The baptism of the Holy Spirit is a very necessary and important crisis in a Christian’s life, because it makes the transition from the natural to the spiritual plane.  The measure of the Spirit received in the beginning depends entirely upon the intelligent cooperation of the believer, not only up to the time he begins to speak in tongues, but right on until he is satisfied that the Lord has accomplished His purpose in the initial infilling.  It is the speaking in tongues that liberates the human spirit, which at this point has been filled with the Holy Ghost for the first time, that results in the overflow of praise and adoration in other tongues unto God.  This is the fulfilling of John 7:38 wherein we read, “Out of his innermost being shall flow rivers of living water.”  The Spirit is now open to God for the first time, and the greater the flow of tongues, the greater the joy and abandonment to the Holy Spirit.

All that the believer can realize at this first infilling is of the greatest value in the after life and ministry.  Consequently, Christian workers should never try to help seekers through into the baptism, only as the Holy Spirit may definitely lead them.

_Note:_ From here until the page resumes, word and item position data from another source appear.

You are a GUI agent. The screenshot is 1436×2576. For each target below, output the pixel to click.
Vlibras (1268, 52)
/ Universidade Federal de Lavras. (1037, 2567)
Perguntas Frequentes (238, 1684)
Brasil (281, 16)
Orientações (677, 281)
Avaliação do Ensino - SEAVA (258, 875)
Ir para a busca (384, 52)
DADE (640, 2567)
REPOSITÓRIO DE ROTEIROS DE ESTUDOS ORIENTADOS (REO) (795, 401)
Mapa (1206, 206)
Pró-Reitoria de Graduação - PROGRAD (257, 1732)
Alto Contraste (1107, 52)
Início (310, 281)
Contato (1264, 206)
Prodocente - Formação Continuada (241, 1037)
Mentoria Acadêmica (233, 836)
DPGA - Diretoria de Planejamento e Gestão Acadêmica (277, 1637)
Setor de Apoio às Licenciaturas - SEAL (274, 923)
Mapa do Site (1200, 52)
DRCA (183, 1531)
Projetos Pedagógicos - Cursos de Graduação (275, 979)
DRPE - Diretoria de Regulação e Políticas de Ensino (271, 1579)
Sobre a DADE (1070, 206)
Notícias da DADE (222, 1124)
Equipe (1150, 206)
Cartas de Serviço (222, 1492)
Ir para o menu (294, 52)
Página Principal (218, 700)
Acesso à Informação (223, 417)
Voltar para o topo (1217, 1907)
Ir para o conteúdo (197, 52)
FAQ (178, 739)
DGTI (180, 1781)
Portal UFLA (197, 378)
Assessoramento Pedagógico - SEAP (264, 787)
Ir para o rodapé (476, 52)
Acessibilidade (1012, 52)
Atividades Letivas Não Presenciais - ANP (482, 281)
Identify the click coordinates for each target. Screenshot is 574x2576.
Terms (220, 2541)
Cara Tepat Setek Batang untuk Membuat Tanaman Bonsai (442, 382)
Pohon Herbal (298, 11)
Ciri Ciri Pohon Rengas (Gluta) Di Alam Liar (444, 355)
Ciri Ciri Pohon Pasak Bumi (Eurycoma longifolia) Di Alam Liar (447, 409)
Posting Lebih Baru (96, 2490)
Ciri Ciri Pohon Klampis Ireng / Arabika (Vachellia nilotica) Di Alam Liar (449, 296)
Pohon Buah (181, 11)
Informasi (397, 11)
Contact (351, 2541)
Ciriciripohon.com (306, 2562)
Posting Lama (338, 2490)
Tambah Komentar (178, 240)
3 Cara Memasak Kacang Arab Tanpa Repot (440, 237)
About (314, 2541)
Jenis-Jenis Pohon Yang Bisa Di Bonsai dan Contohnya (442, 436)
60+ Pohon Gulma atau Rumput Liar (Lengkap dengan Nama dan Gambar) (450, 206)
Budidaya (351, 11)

There is another matter which should be mentioned wherein care should be exercised when one is seeking the baptism and begins to speak in tongues.  This is the place where the worker should be very careful and not talk in tongues in he hears the seekers saying the same words after him.  The Lord gives to each baptized saint his own individual utterance.  Any notion on the part of the worker that he can help the recipient to get the language by a continual talking in tongues himself is a misconception.

The risen Lord is THE BAPTIZER, and does not need any human assistance.  Too often the touch of the hand on the seeker or even the sound of the voice of a nearby worker will check the work of the Lord.  For these reasons and others which might not be mentioned, it is easy to see the harm that is done in interfering with the work of the Lord when He is baptizing a believer into the Holy Ghost.  It is the worker’s business to stand near by the seeker in prayer and praise, and offer whatever assistance the seeker may request or discern by the Spirit.